Anyone? No? Cool. Same. 

I don't know if I'm just really unique in this situation, but it seems like everyone knows exactly what they're doing with their lives. Except me. And I know that that's just what people say and what my generation thinks and that society just values traditional careers over non-traditional ones, but you know what? That's just kind of a bummer sometimes. 

What if I want to do something totally non-traditional? What if I want to be a wedding planner/ adventure taker/great white shark photographer but I also want stable income and full coverage health insurance? What then, world?
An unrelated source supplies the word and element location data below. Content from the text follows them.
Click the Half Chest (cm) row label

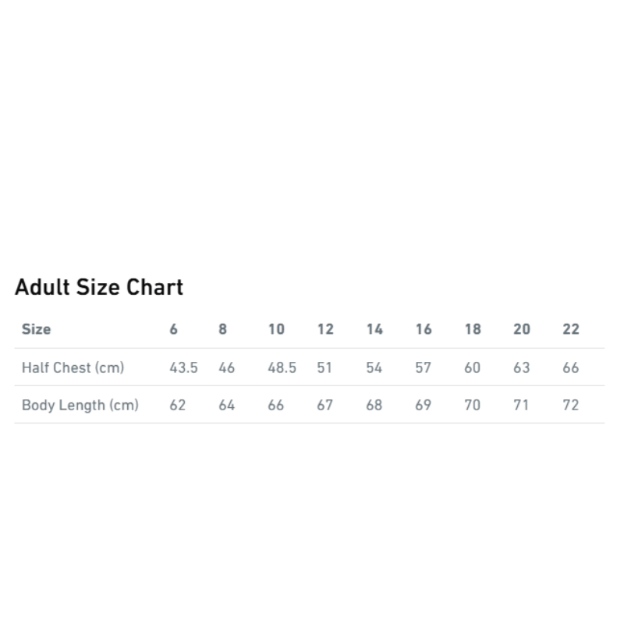[73, 367]

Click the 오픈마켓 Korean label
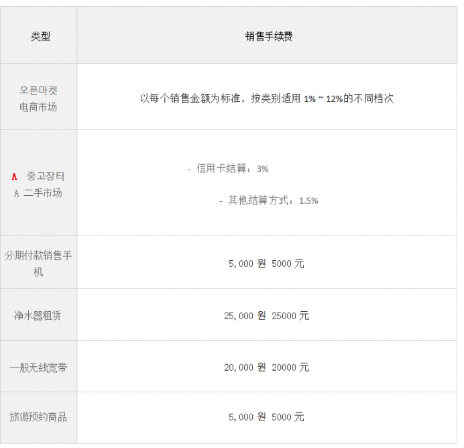click(x=38, y=90)
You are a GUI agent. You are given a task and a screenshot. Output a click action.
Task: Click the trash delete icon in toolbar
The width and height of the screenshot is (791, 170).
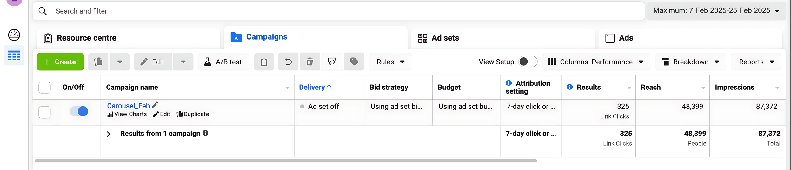[x=309, y=62]
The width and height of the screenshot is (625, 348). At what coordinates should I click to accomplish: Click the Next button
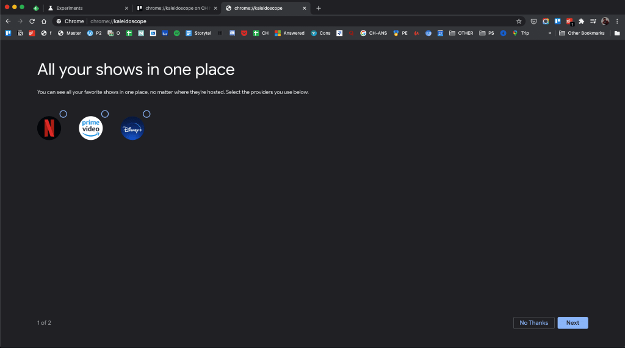click(x=573, y=323)
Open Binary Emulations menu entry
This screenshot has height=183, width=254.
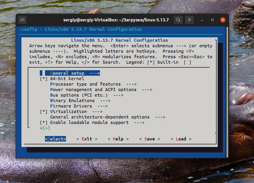pos(80,101)
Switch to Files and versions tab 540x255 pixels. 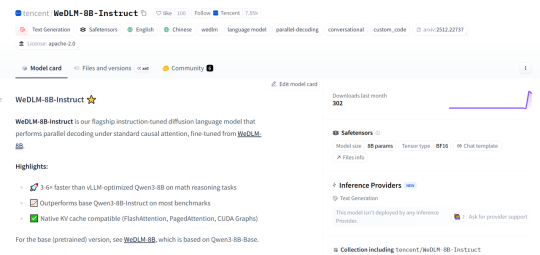pyautogui.click(x=103, y=68)
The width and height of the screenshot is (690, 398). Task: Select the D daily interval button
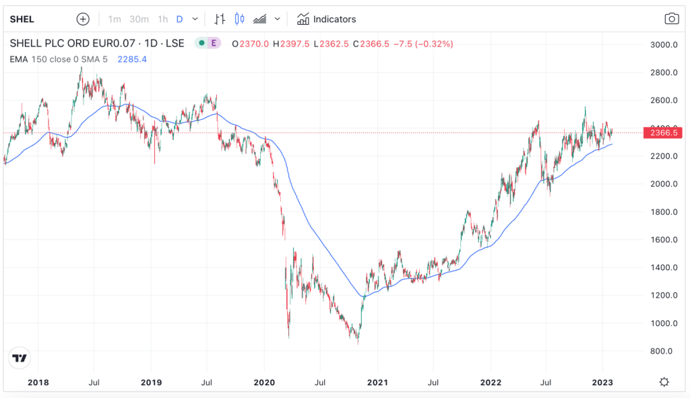(180, 19)
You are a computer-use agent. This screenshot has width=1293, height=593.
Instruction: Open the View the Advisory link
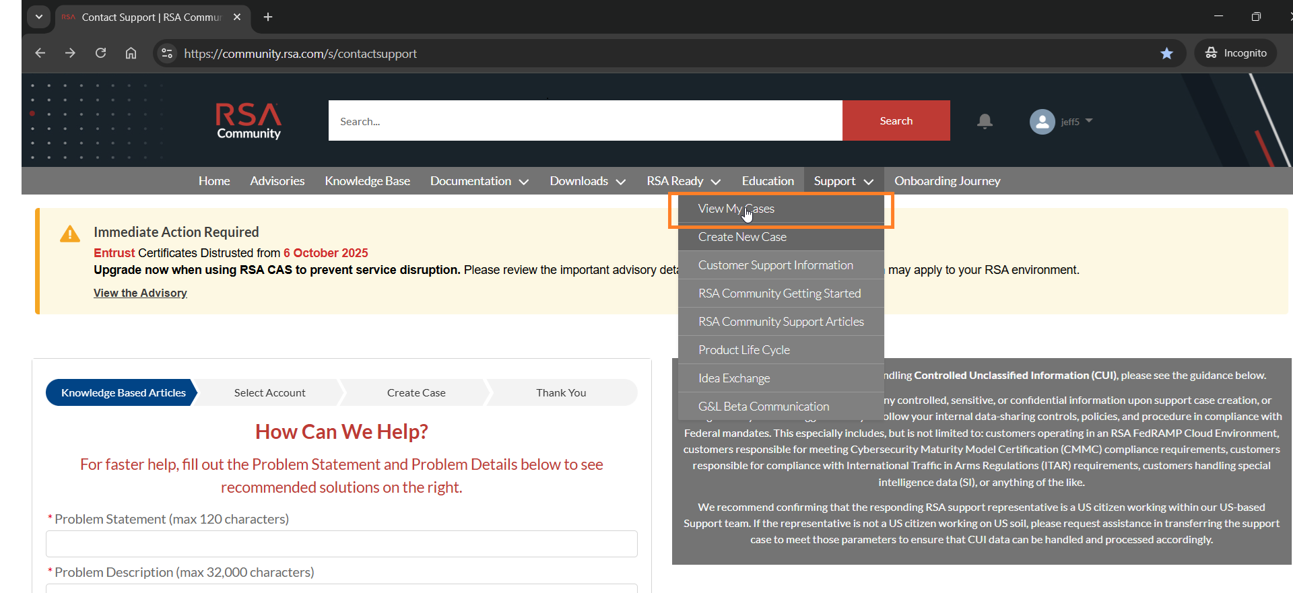click(140, 293)
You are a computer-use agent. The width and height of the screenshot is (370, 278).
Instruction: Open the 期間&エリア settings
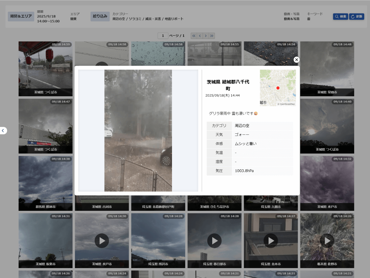21,16

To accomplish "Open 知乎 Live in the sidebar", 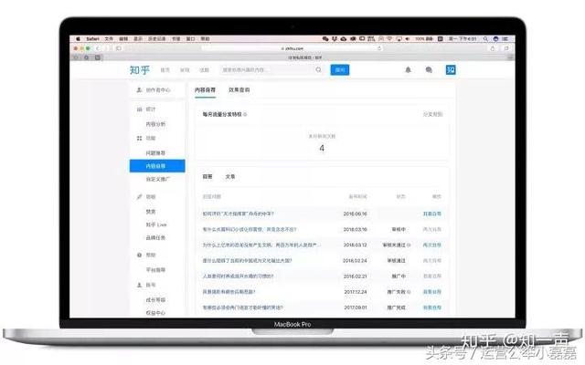I will [x=157, y=224].
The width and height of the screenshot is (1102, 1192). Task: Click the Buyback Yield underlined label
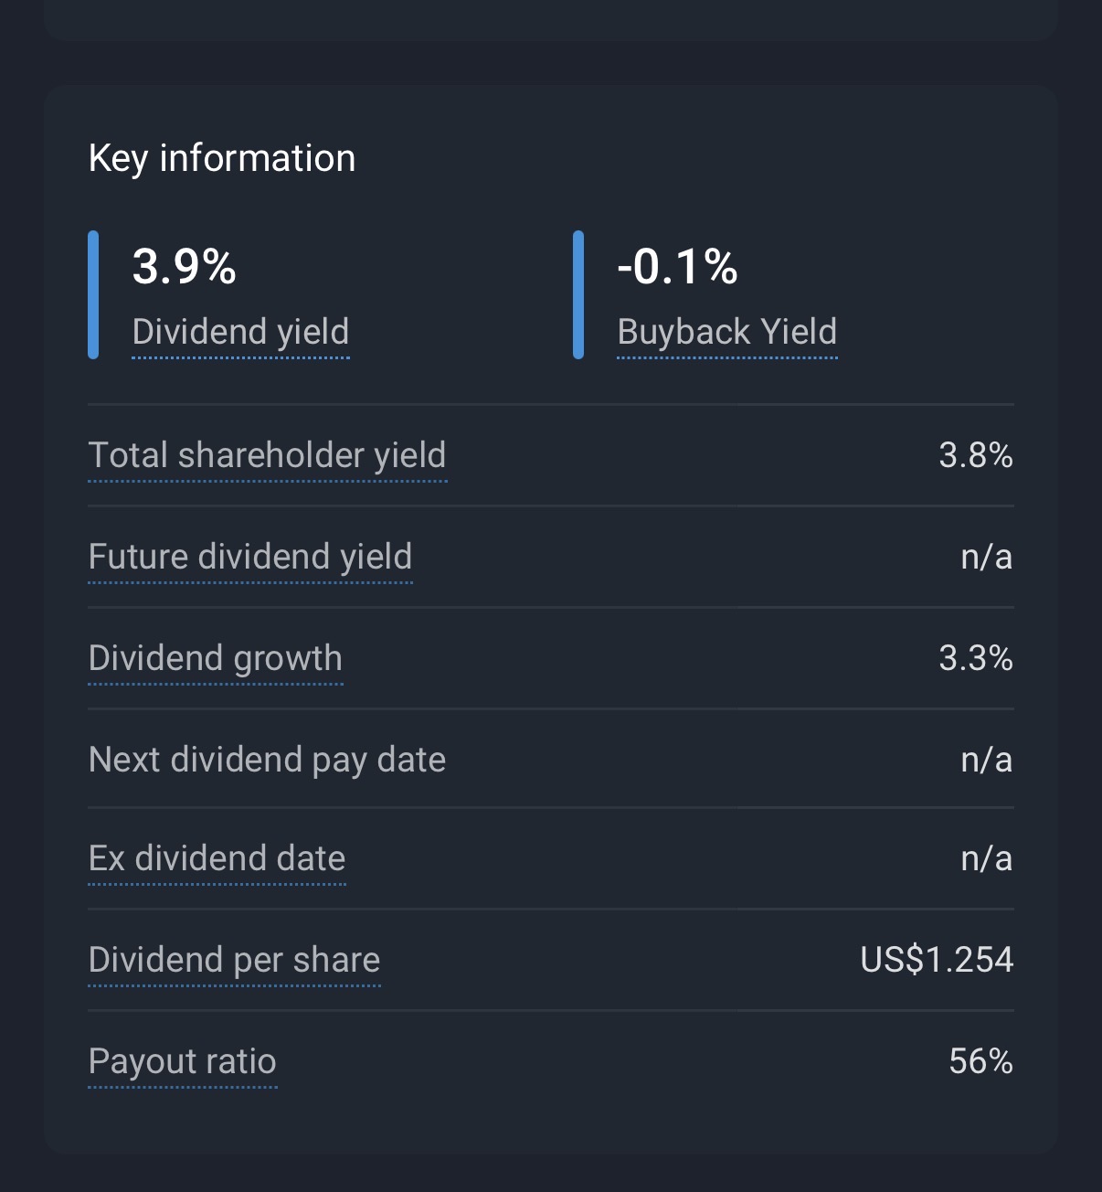726,332
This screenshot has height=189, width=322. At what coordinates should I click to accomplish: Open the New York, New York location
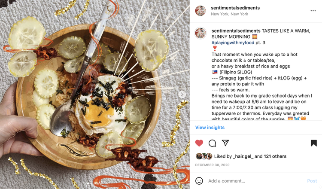pyautogui.click(x=229, y=14)
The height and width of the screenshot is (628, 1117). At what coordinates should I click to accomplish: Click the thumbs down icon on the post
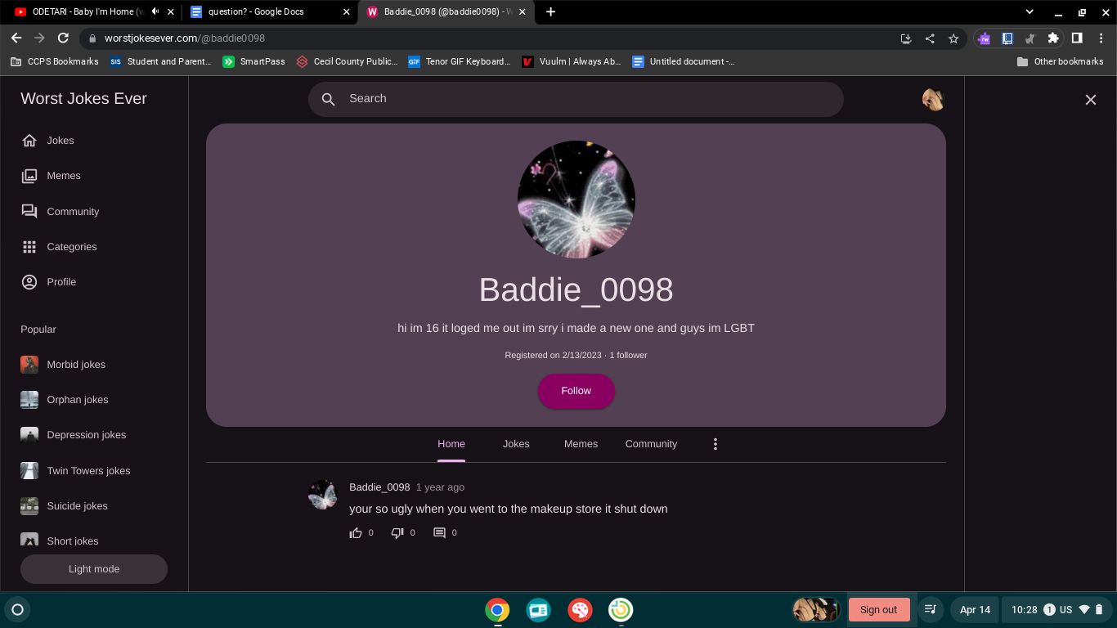pyautogui.click(x=397, y=533)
What then

At this point in my life, I'd be happy taking sporadic paychecks over a more stable income, but the full coverage health insurance is non-negotiable because hey, great white sharks have a lot of teeth, and even being a wedding planner is super dangerous because one time I dropped a vase on my foot and broke two toes. 

How many of us question our career choices and forgo jobs that play to our strengths and passions for the promise of not paying a month's rent just for a simple doctor's visit?

How many of us convince ourselves that our cubicles are where we really want to be during the day, and that our love of nature photography, or interior design, or travel writing are much better suited as hobbies? 

We tell kindergarteners that they can be anything they want. Even when they say they want to be a velociraptor. So why when a college kid says they want to be a travel blogger, it's our first instinct to tell them that they need to have a "real job" too? 

Why does society believe that we the bloggers are not worth as much as an investment bankers? Why is an artist not as respected as a lawyer? Why is a celebrity stylist laughable, but a marketing executive remarkable? They're all just things that people choose to do, because they're passionate about it, to pass the time until we can all retire and spend way too much time on a golf course or bird watching.

Because, really, that's the end goal, isn't it? To work and make a living and keep yourself afloat on this tumultuous sea of life until you reach a point where you don't have to anymore. And when we get to that point, it won't really matter what we did anyways, because we won't be doing it anymore. We'll be watching our grandchildren struggle with the same decisions we are now. 

But hopefully, when they ask you if they should take the LSAT as a backup in case their beekeeping business doesn't take off, you'll tell them that they don't need a backup, even though you sat on your bed after graduation and panicked about your degree and Googled "easy ways to get into law school" and cried a lot. And you'll look around at your golf course or bird watching bench, and remind them that the end goal is really to just be happy.